Id really appreciate it if any changes were suggested to me.
Thanks !

import torch
from torch.autograd import Variable
import torch.nn as nn
import torch.nn.functional as F
import torch.optim as optim
import time
import numpy as np
import random

dataset = []

for i in np.linspace(0,10,400):
    dataset.append([i,10*np.sin(i)])
shuffled = dataset.copy()
random.shuffle(shuffled)    
def criterion(out, label):
    return (label - out)**2

class Net(nn.Module):
    def __init__(self):
        super(Net, self).__init__()
        self.fc1 = nn.Linear(1,4)
        self.fc2 = nn.Linear(4,4)
        self.fc3 = nn.Linear(4,1)
        
    def forward(self, x):
        x = torch.tanh(self.fc1(x))
        x = torch.tanh(self.fc2(x))
        x = self.fc3(x)
        return x
err=[]
net = Net()
optimizer = optim.SGD(net.parameters(), lr= 0.00001)

for epoch in range(1600):
    for data in shuffled:
        x = torch.FloatTensor([data[0]])
        y = torch.FloatTensor([data[1]])
        optimizer.zero_grad()
        out = net(x)
        loss = criterion(out,y)
        loss.backward()
        optimizer.step()
        
    print(float(loss.data[0]),epoch)
    #random.shuffle(shuffled)
    err.append(float(loss))
    '''if float(loss.data[0]) < 0.0001:
        break'''
kek = []

#testing out the net
for i in np.linspace(0,10,550):
    val = float(net(torch.FloatTensor([i])))
    kek.append(val)

It is hard for Linear layers to learn periodic functions like Sine and Cosine. RNN would work better in these cases. Here is an example of using LSTM to approximate Sine waves.

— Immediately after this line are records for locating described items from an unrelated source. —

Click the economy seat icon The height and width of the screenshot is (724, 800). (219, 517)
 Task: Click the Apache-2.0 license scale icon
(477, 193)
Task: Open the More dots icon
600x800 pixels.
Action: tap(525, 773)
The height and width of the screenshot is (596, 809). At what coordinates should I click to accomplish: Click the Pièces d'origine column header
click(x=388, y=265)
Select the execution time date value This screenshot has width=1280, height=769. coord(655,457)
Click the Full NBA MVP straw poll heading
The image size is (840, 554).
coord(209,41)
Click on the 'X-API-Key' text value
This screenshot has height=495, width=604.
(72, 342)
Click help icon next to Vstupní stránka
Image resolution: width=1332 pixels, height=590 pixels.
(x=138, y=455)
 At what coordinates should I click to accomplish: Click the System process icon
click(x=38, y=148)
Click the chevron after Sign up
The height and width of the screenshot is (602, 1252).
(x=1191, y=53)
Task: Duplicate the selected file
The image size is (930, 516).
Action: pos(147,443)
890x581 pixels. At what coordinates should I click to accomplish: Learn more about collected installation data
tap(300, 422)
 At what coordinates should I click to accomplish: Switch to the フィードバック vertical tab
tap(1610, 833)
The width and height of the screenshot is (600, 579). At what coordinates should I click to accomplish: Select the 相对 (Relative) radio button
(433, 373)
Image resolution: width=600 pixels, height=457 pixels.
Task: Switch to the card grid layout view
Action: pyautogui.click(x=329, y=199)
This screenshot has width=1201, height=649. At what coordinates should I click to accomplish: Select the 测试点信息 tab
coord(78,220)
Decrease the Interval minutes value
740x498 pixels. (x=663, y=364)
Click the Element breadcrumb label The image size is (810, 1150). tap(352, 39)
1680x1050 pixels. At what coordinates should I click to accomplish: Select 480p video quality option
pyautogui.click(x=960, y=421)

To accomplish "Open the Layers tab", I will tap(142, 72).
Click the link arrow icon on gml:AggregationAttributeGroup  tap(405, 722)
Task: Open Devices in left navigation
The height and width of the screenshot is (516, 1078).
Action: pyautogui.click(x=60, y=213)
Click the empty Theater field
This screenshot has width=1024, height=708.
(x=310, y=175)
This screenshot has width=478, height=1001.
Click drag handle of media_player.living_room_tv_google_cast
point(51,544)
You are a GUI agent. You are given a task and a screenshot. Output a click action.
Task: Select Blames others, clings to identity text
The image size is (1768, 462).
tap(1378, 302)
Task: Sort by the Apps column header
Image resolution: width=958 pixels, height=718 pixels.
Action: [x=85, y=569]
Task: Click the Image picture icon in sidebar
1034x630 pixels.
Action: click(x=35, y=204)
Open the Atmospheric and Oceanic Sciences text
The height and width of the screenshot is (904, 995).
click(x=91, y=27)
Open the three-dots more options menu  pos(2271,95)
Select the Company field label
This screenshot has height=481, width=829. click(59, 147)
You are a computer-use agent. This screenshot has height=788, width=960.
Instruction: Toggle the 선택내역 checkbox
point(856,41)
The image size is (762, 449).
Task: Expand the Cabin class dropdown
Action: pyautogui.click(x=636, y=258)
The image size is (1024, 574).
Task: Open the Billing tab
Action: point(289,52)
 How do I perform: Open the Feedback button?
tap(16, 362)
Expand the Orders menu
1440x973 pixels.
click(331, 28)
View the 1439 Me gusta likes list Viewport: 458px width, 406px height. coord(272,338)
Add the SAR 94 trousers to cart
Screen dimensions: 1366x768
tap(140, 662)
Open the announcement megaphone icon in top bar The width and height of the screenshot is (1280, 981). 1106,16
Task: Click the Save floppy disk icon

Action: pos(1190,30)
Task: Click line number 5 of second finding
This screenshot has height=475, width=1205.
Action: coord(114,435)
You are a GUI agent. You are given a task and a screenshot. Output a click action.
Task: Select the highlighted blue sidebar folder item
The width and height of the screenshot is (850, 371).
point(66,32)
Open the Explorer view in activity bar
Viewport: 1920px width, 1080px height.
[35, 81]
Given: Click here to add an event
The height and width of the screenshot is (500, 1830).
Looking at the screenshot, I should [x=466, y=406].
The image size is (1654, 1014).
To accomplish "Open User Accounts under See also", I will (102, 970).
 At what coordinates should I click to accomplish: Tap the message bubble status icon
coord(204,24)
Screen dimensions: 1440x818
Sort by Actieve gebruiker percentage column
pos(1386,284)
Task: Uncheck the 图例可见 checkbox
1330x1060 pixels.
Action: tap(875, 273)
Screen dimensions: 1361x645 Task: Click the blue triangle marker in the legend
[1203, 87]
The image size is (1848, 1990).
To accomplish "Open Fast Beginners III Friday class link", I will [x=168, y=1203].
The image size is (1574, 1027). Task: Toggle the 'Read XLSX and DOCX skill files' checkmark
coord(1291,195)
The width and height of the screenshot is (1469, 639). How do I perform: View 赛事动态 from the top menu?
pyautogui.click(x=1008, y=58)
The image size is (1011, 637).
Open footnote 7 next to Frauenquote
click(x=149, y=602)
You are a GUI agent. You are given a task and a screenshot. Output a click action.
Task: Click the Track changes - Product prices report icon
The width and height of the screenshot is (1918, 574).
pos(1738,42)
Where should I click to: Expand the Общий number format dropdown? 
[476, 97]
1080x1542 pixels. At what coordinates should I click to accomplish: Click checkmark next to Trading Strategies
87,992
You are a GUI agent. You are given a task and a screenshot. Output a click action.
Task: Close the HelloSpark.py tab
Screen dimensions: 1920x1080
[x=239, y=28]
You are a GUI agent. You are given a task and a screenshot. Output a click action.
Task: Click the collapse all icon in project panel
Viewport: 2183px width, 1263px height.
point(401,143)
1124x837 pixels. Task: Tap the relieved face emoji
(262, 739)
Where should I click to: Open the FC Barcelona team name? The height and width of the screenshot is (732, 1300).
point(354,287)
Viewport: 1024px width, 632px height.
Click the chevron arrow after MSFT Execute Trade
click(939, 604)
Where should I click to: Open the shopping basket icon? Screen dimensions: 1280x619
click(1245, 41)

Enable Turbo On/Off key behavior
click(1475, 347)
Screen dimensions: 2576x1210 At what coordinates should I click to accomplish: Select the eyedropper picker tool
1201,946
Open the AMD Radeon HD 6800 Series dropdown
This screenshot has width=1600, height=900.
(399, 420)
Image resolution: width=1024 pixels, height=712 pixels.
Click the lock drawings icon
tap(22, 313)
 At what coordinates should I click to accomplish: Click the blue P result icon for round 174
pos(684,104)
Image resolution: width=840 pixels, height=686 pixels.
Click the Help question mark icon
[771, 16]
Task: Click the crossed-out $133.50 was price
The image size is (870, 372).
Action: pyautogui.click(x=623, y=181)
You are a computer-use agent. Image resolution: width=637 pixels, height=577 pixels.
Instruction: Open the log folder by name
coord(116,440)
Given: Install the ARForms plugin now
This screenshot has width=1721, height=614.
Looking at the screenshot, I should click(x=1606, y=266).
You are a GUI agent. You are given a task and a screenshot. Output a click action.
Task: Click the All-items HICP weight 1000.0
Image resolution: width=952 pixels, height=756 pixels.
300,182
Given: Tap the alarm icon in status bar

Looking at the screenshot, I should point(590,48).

Edit: I just noticed that your network also have a very limited amount of parameters(only 4), the example you saw has 20. This is also another important problem. What I mean is that as my example and yours demonstrated, RNN can approximate Sine functions better than FCs: this is also why we don’t use FC for sequence modeling.

But doesnt the universal approximation theorem state that one hidden layer in a feed forward net is enough?
https://github.com/thomberg1/UniversalFunctionApproximation this user seems to be successful. Im really confused with whats going on.

One hidden layer is enough - if you have enough capacity in the net. That means that you usually have to make the net wider or add more layers.

The training of your net has trouble converging due to its small size and also that it is using a batch size of one.

Here are my modifications:

  • I backprop through your entire training data as a single batch on each epoch.
  • I made your two layer net wider.
  • I tried different optimizers - RMSprop seems to work the best.
  • I print the mean validation loss after training
import torch
import torch.nn as nn
import torch.optim as optim
from random import shuffle

class Net2(nn.Module):
    def __init__(self):
        super().__init__()
        self.fc1 = nn.Linear(1,50)
        self.fc2 = nn.Linear(50,50)
        self.fc3 = nn.Linear(50,1)
    def forward(self, x):
        x = self.fc1(x).tanh()
        x = self.fc2(x).tanh()
        x = self.fc3(x)
        return x


class Net3(nn.Module):
    def __init__(self):
        super().__init__()
        self.fc1 = nn.Linear(1,5)
        self.fc2 = nn.Linear(5,5)
        self.fc3 = nn.Linear(5,5)
        self.fc4 = nn.Linear(5,1)
    def forward(self, x):
        x = self.fc1(x).tanh()
        x = self.fc2(x).tanh()
        x = self.fc3(x).tanh()
        x = self.fc4(x)
        return x


net = Net2()

# optimizer = optim.SGD(net.parameters(), lr=1.0e-3)
# optimizer = optim.Adam(net.parameters(), lr=1.0e-3)
optimizer = optim.RMSprop(net.parameters(), lr=1.0e-2)

dataset = [(x,x.sin().mul(10.0)) for x in torch.linspace(0,10,400)]

for epoch in range(1600):
    shuffle(dataset)
    err=[]
    optimizer.zero_grad()
    for x,y in dataset:
        out = net(x.unsqueeze(0))
        err.append((out - y).pow(2.0))
    loss = torch.stack(err).mean()
    loss.backward()
    optimizer.step()
    print(f"[{epoch:4d}] {loss.data}")


#testing out the net
with torch.no_grad():
    val = []
    for z in torch.linspace(0,10,550):
        out = net(z.unsqueeze(0))
        val.append((out - z.sin().mul(10.0)).pow(2.0))
    loss = torch.stack(val).mean()
    print(f"validation loss = {loss}")

Yeah this seems to work. Thank you so much for the help!